*Liste des tâches:*
(a) Comment traduire en anglais cette phrase de l'extrait sur le régime des intermittent·es du spectacle : « Savent-ils que ce seuil de 507 heures était jusqu’en 1979 de 1000 heures ? »
(b) Pouvez-vous poursuivre le texte sur le régime des intermittent·es du spectacle après sa dernière phrase ?

Séance 3 animée par Mathieu Grégoire et Rémy Cardinale : « Le régime des intermittent·es du spectacle comme tremplin vers le salaire à la qualification personnelle »
On ne présente plus les intermittent·es du spectacle tant leurs combats menés depuis des décennies pour la sauvegarde de ce régime spécifique de l’assurance chômage, ont mis au-devant de la scène médiatique les travailleur·ses de la culture.
Mais comme le dit la célèbre formule : « ce qui est bien connu est en général mal connu ». Mal connu aussi des principaux acteurs de ce régime de l’intermittence. Des intermittent·es sous pression constante qui se battent tous les ans pour obtenir leurs fameuses 507 heures dans l’emploi, garantissant « leur statut ». Lapsus révélant sans doute un désir inconscient de voir enfin leur régime devenir pérenne en leur garantissant une assurance matérielle décisive pour travailler librement.
Savent-ils que ce seuil de 507 heures était jusqu’en 1979 de 1000 heures ? Que cet abaissement de moitié fut une conquête syndicale et que depuis, les conditions d'accès à l'indemnisation n'ont pas été significativement assouplies ? L’offensive syndicale de cette époque s’est transformée en bataille défensive devant les coups de boutoir menés par un MEDEF décidé, depuis des années, à marginaliser les intermittent·es du spectacle. Une stratégie redoutable qui aura sans doute raison de ce régime si nous ne retrouvons pas l’offensive.

*Entrées de données:*
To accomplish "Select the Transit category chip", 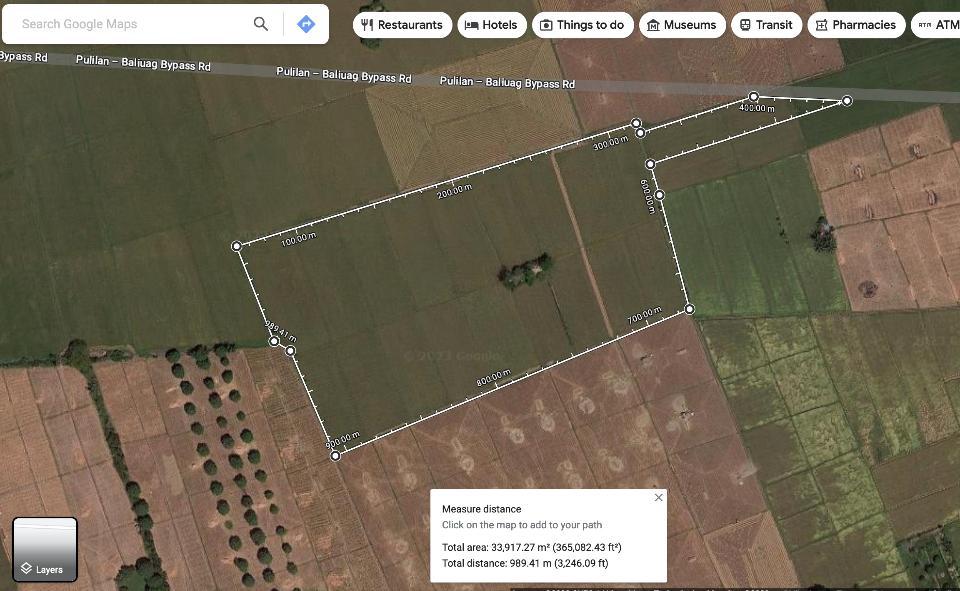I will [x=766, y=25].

==

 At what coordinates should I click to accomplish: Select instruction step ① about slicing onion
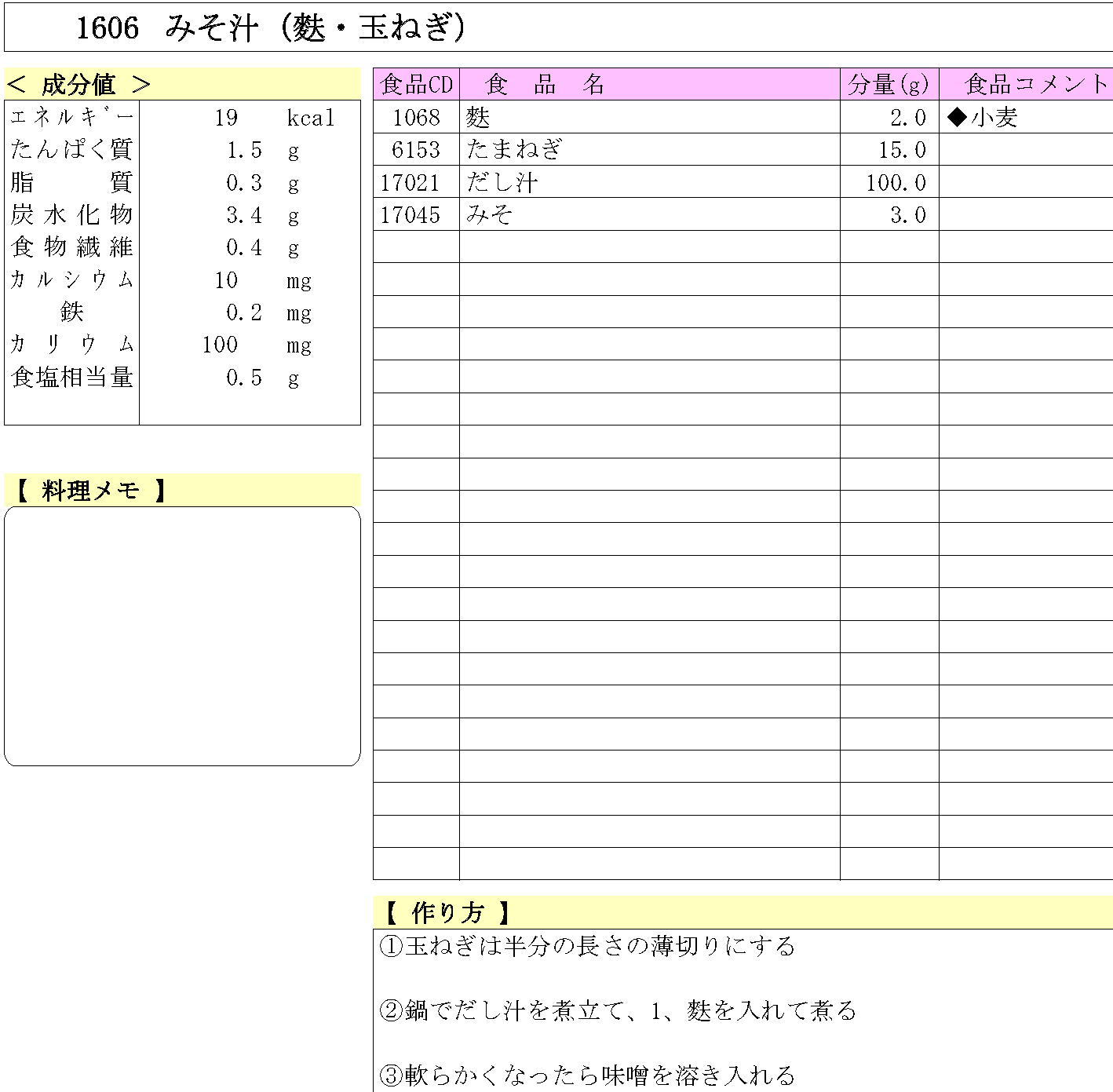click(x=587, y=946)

--

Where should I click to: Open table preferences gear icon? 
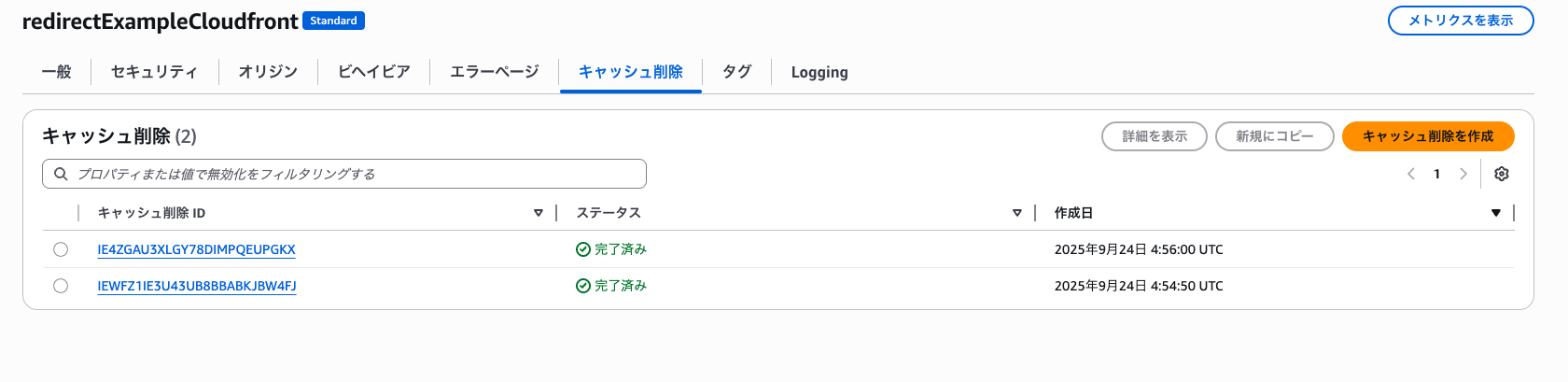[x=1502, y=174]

*Réponses rédigées:*
(a) Do they know that this 507-hour threshold was 1,000 hours until 1979?

(b)
Mais pour retrouver l’offensive encore faut-il tourner le dos à l’idéologie dominante. Une idéologie qui nous fait croire que l’indemnité chômage perçue entre deux cachets est une aide sociale pour des travailleur·euses privé·es d’emploi continu. La « rhétorique de l’aide » est un véritable cancer qui nous empêche de voir qu’un·e chômeur·se produit de la valeur économique. Que ce salaire soit socialisé ne le disqualifie nullement et démontre en revanche sa puissance subversive face à la production de valeur capitaliste.
En compagnie de Mathieu Grégoire, auteur de l’ouvrage Les intermittents du spectacle. Enjeux d’un siècle de luttes, nous nous pencherons sur l’histoire de la création du régime de l’intermittence du spectacle, sur ce qu’il révèle en termes de production artistique et sur les risques qu’il court aujourd’hui.
En revenant sur les principes fondamentaux de la production de valeur économique, nous tenterons de démontrer que l’actuel régime des intermittent·es du spectacle est un déjà-là sur lequel nous pouvons nous appuyer pour créer un nouveau statut des travailleur·ses de la culture. Statut qui sera un des piliers de notre nouvelle Sécurité Sociale de la Culture.
Bibliographie de la séance :
Grégoire M., Les intermittents du spectacle. Enjeux d’un siècle de luttes, Paris, Éditions La Dispute, 2013.
Friot B. et Lordon F., En travail. Conversations sur le communisme, Paris, Éditions La Dispute, 2022.
Dans la revue Théâtre/Public, janvier-mars 2022, n° 242 : Cardinale R., Catin A. et Friot B., « Créer sans capital. Le projet de Sécurité sociale de la culture », pp. 52-58.
Dans le premier numéro de la revue de sciences sociales « Salariat », 2022 : Grégoire M. « L’emploi, une cause patronale » p.159-193.
Friot B. « Faire de la qualification un droit politique de la personne majeure » p.39-56.